===== Given text =====

When civil war and Nato intervention followed, Ugresic’s self-imposed exile gave her the distance to explore the human cost of Yugoslavia’s disappearance. Her work is unflinching and provocative, forever forging a balance between her cynicism of the West and her despair of, and obvious love for, the Balkans. In this novel, exile and estrangement are again the focus. Having fled Yugoslavia during the break-up, Tanja Lucic now teaches literature at the University of Amsterdam. She lives on the edge of the red-light district, and many of her students, on refugee or university visas, work at the “Ministry”, a factory producing fetish rubber-wear. It is an analogy Ugresic works to some effect; the bondage between victim and victimiser, between nation and nationalism, between a place and an émigré, all of which leave their scars.
Tanja narrates the novel, creating a tense atmosphere as she asks her class of mixed Croatian, Serbian and Bosnian students to tell their stories. Indeed, Ugresic’s style is to merge image and anecdote; to mix reportage with novelistic set-pieces.
Quotations abound, from Serbian and Croatian greats to Polish and Dutch writers. One chapter is an essay on the film version of The Unbearable Lightness of Being. Such a fusion of genres, some tending towards the documentary, can make you wonder if this is a novel at all, especially as Ugresic often lacks the poetic vision to raise the material beyond its sources.
As in her novel, The Museum of Unconditional Surrender, Ugresic works with fragments, showing us not only the fragmentary nature of identity and language, but also the pieces that people choose to keep hold of, whether in terms of a way of speaking, or kitsch souvenirs. In one class, Tanja asks the students to indulge in “Yugonostalgia”. With one student speaking first in a southern Serbian dialect and then with a Bosnian drawl, they come up with Serbian kolo dances, Bosnian loves songs, sausages from Srem, Macedonian ajvar (roasted paprika), ethnic jokes at each other’s expense, “each a curator of their own museum”. By preserving their right to remember, they go some way towards restoring their own identity, and recovering a sense of nationhood, without nationalism or vilification of others — until Selim, a Croat, recalls the place where his father had his throat cut by a Serb.

=====

#### What to work on
• a. From the review of Ugresic's novel, copy out everything from "Quotations abound, from" down to "beyond its sources.".
• b. According to the review of Ugresic's novel, where does Tanja Lucic teach literature?

===== Data block =====

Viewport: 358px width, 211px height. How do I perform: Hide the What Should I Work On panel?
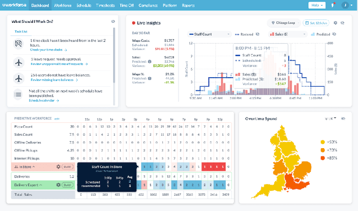point(113,21)
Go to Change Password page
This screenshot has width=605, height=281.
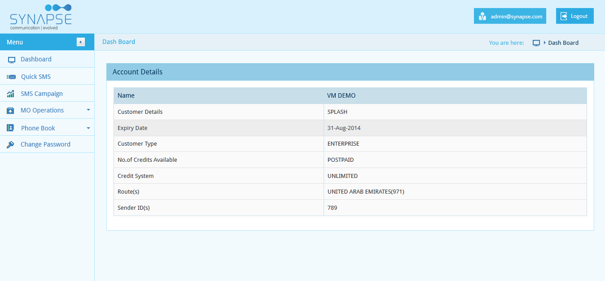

=====

#### Results for the exercise
• a.
Quotations abound, from Serbian and Croatian greats to Polish and Dutch writers. One chapter is an essay on the film version of The Unbearable Lightness of Being. Such a fusion of genres, some tending towards the documentary, can make you wonder if this is a novel at all, especially as Ugresic often lacks the poetic vision to raise the material beyond its sources.

• b. At the University of Amsterdam.